# TO DO
Retype every line of the listing below without changing anything.

# LISTING
——
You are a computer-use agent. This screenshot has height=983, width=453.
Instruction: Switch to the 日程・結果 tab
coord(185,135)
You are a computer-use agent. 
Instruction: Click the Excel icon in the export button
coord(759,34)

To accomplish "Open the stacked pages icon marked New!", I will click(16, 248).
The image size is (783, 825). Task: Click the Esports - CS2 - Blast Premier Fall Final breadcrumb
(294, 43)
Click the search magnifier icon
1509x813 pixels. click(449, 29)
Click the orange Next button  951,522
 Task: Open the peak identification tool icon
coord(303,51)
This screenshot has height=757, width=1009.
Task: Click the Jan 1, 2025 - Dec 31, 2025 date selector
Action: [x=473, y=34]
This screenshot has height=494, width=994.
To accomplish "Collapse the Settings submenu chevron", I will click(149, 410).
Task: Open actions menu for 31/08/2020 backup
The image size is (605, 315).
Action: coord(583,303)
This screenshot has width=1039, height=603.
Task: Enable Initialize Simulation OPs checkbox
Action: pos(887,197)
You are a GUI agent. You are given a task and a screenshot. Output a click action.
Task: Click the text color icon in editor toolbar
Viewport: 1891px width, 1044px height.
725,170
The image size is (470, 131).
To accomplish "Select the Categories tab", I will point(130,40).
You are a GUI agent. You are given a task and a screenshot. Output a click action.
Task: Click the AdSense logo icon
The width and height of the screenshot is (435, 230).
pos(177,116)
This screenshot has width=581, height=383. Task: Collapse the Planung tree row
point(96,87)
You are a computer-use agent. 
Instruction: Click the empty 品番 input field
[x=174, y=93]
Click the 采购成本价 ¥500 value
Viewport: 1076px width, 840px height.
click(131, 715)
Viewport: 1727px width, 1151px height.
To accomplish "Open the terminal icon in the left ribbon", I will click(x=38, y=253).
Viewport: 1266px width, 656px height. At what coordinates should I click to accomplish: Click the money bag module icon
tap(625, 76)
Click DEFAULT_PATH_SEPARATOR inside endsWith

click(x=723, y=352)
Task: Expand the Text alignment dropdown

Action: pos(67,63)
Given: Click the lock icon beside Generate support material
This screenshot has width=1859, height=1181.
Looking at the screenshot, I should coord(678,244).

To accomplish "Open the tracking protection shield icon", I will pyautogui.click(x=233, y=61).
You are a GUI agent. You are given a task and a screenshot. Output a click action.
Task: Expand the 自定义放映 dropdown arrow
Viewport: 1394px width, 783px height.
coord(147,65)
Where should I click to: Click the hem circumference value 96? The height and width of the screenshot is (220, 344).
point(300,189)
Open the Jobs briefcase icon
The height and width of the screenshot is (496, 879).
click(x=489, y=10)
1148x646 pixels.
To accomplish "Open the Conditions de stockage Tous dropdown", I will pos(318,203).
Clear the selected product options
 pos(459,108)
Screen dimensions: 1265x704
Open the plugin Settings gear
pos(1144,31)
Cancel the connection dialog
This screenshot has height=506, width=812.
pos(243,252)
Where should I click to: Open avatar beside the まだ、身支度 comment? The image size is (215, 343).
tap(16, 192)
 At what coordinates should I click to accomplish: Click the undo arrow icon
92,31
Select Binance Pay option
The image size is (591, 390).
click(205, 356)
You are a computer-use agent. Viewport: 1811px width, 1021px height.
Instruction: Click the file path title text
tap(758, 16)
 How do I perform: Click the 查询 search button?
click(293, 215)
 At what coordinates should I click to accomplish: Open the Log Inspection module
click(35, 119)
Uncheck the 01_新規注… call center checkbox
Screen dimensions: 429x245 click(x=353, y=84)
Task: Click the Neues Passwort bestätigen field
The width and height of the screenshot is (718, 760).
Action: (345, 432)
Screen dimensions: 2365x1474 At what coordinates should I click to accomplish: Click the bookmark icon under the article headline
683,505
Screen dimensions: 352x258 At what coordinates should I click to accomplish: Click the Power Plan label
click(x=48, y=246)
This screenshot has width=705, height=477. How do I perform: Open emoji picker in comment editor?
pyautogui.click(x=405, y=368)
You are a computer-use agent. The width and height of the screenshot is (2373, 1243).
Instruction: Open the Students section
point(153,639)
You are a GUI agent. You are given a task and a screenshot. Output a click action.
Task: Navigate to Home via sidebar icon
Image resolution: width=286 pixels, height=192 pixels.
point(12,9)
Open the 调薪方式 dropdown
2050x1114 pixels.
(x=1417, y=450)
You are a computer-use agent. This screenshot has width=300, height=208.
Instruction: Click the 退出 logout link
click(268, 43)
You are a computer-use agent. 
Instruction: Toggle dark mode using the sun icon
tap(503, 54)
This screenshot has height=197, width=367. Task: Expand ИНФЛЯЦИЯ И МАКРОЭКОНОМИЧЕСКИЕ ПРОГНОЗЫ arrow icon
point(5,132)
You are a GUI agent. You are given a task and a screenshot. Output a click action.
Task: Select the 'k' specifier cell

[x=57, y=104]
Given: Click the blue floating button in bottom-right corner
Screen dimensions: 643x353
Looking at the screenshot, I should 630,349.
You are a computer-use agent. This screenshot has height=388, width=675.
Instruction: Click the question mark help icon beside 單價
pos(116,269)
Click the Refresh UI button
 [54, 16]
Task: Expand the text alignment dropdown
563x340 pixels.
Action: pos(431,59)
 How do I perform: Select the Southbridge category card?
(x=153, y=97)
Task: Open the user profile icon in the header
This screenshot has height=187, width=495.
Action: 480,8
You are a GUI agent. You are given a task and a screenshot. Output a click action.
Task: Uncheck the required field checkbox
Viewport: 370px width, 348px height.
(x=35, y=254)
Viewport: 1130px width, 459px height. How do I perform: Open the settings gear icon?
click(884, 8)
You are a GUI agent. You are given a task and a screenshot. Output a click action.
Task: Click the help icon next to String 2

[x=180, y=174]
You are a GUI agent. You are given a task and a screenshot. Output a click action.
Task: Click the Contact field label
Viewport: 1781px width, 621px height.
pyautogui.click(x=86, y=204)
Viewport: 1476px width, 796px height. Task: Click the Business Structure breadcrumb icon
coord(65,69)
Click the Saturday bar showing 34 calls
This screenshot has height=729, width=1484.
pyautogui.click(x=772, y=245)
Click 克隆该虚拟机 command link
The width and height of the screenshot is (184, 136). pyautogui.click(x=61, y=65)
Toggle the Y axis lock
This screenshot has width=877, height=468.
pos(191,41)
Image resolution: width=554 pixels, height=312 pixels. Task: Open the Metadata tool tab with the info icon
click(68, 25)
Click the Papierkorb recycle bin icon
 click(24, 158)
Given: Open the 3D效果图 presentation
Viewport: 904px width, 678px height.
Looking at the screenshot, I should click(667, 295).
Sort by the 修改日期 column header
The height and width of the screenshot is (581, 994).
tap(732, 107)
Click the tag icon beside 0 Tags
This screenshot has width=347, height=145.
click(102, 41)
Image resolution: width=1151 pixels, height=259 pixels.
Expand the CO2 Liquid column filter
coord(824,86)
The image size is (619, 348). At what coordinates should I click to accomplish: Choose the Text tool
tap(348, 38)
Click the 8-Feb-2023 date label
——
# TASK OUTPUT
You are a computer-use agent. This screenshot has height=983, width=453.
Instruction: Switch to the 日程・結果 tab
coord(185,135)
You are a computer-use agent. 
Instruction: Click the Excel icon in the export button
coord(759,34)

To accomplish "Open the stacked pages icon marked New!", I will click(16, 248).
The image size is (783, 825). Task: Click the Esports - CS2 - Blast Premier Fall Final breadcrumb
(294, 43)
Click the search magnifier icon
1509x813 pixels. click(449, 29)
Click the orange Next button  951,522
 Task: Open the peak identification tool icon
coord(303,51)
This screenshot has height=757, width=1009.
Task: Click the Jan 1, 2025 - Dec 31, 2025 date selector
Action: [x=473, y=34]
This screenshot has height=494, width=994.
To accomplish "Collapse the Settings submenu chevron", I will click(149, 410).
Task: Open actions menu for 31/08/2020 backup
The image size is (605, 315).
Action: coord(583,303)
This screenshot has width=1039, height=603.
Task: Enable Initialize Simulation OPs checkbox
Action: pos(887,197)
You are a GUI agent. You are given a task and a screenshot. Output a click action.
Task: Click the text color icon in editor toolbar
Viewport: 1891px width, 1044px height.
725,170
The image size is (470, 131).
To accomplish "Select the Categories tab", I will point(130,40).
You are a GUI agent. You are given a task and a screenshot. Output a click action.
Task: Click the AdSense logo icon
The width and height of the screenshot is (435, 230).
pos(177,116)
This screenshot has width=581, height=383. Task: Collapse the Planung tree row
point(96,87)
You are a computer-use agent. 
Instruction: Click the empty 品番 input field
[x=174, y=93]
Click the 采购成本价 ¥500 value
Viewport: 1076px width, 840px height.
click(131, 715)
Viewport: 1727px width, 1151px height.
To accomplish "Open the terminal icon in the left ribbon", I will click(x=38, y=253).
Viewport: 1266px width, 656px height. At what coordinates should I click to accomplish: Click the money bag module icon
tap(625, 76)
Click DEFAULT_PATH_SEPARATOR inside endsWith

click(x=723, y=352)
Task: Expand the Text alignment dropdown

Action: pos(67,63)
Given: Click the lock icon beside Generate support material
This screenshot has width=1859, height=1181.
Looking at the screenshot, I should coord(678,244).

To accomplish "Open the tracking protection shield icon", I will pyautogui.click(x=233, y=61).
You are a GUI agent. You are given a task and a screenshot. Output a click action.
Task: Expand the 自定义放映 dropdown arrow
Viewport: 1394px width, 783px height.
coord(147,65)
Where should I click to: Click the hem circumference value 96? The height and width of the screenshot is (220, 344).
point(300,189)
Open the Jobs briefcase icon
The height and width of the screenshot is (496, 879).
click(x=489, y=10)
1148x646 pixels.
To accomplish "Open the Conditions de stockage Tous dropdown", I will pos(318,203).
Clear the selected product options
 pos(459,108)
Screen dimensions: 1265x704
Open the plugin Settings gear
pos(1144,31)
Cancel the connection dialog
This screenshot has height=506, width=812.
pos(243,252)
Where should I click to: Open avatar beside the まだ、身支度 comment? The image size is (215, 343).
tap(16, 192)
 At what coordinates should I click to accomplish: Click the undo arrow icon
92,31
Select Binance Pay option
The image size is (591, 390).
click(205, 356)
You are a computer-use agent. Viewport: 1811px width, 1021px height.
Instruction: Click the file path title text
tap(758, 16)
 How do I perform: Click the 查询 search button?
click(293, 215)
 At what coordinates should I click to accomplish: Open the Log Inspection module
click(35, 119)
Uncheck the 01_新規注… call center checkbox
Screen dimensions: 429x245 click(x=353, y=84)
Task: Click the Neues Passwort bestätigen field
The width and height of the screenshot is (718, 760).
Action: (345, 432)
Screen dimensions: 2365x1474 At what coordinates should I click to accomplish: Click the bookmark icon under the article headline
683,505
Screen dimensions: 352x258 At what coordinates should I click to accomplish: Click the Power Plan label
click(x=48, y=246)
This screenshot has width=705, height=477. How do I perform: Open emoji picker in comment editor?
pyautogui.click(x=405, y=368)
You are a computer-use agent. The width and height of the screenshot is (2373, 1243).
Instruction: Open the Students section
point(153,639)
You are a GUI agent. You are given a task and a screenshot. Output a click action.
Task: Navigate to Home via sidebar icon
Image resolution: width=286 pixels, height=192 pixels.
point(12,9)
Open the 调薪方式 dropdown
2050x1114 pixels.
(x=1417, y=450)
You are a computer-use agent. This screenshot has width=300, height=208.
Instruction: Click the 退出 logout link
click(268, 43)
You are a computer-use agent. 
Instruction: Toggle dark mode using the sun icon
tap(503, 54)
This screenshot has height=197, width=367. Task: Expand ИНФЛЯЦИЯ И МАКРОЭКОНОМИЧЕСКИЕ ПРОГНОЗЫ arrow icon
point(5,132)
You are a GUI agent. You are given a task and a screenshot. Output a click action.
Task: Select the 'k' specifier cell

[x=57, y=104]
Given: Click the blue floating button in bottom-right corner
Screen dimensions: 643x353
Looking at the screenshot, I should 630,349.
You are a computer-use agent. This screenshot has height=388, width=675.
Instruction: Click the question mark help icon beside 單價
pos(116,269)
Click the Refresh UI button
 [54, 16]
Task: Expand the text alignment dropdown
563x340 pixels.
Action: pos(431,59)
 How do I perform: Select the Southbridge category card?
(x=153, y=97)
Task: Open the user profile icon in the header
This screenshot has height=187, width=495.
Action: 480,8
You are a GUI agent. You are given a task and a screenshot. Output a click action.
Task: Uncheck the required field checkbox
Viewport: 370px width, 348px height.
(x=35, y=254)
Viewport: 1130px width, 459px height. How do I perform: Open the settings gear icon?
click(884, 8)
You are a GUI agent. You are given a task and a screenshot. Output a click action.
Task: Click the help icon next to String 2

[x=180, y=174]
You are a GUI agent. You are given a task and a screenshot. Output a click action.
Task: Click the Contact field label
Viewport: 1781px width, 621px height.
pyautogui.click(x=86, y=204)
Viewport: 1476px width, 796px height. Task: Click the Business Structure breadcrumb icon
coord(65,69)
Click the Saturday bar showing 34 calls
This screenshot has height=729, width=1484.
pyautogui.click(x=772, y=245)
Click 克隆该虚拟机 command link
The width and height of the screenshot is (184, 136). pyautogui.click(x=61, y=65)
Toggle the Y axis lock
This screenshot has width=877, height=468.
pos(191,41)
Image resolution: width=554 pixels, height=312 pixels. Task: Open the Metadata tool tab with the info icon
click(68, 25)
Click the Papierkorb recycle bin icon
 click(24, 158)
Given: Open the 3D效果图 presentation
Viewport: 904px width, 678px height.
Looking at the screenshot, I should click(667, 295).
Sort by the 修改日期 column header
The height and width of the screenshot is (581, 994).
tap(732, 107)
Click the tag icon beside 0 Tags
This screenshot has width=347, height=145.
click(102, 41)
Image resolution: width=1151 pixels, height=259 pixels.
Expand the CO2 Liquid column filter
coord(824,86)
The image size is (619, 348). At what coordinates should I click to accomplish: Choose the Text tool
tap(348, 38)
Click the 8-Feb-2023 date label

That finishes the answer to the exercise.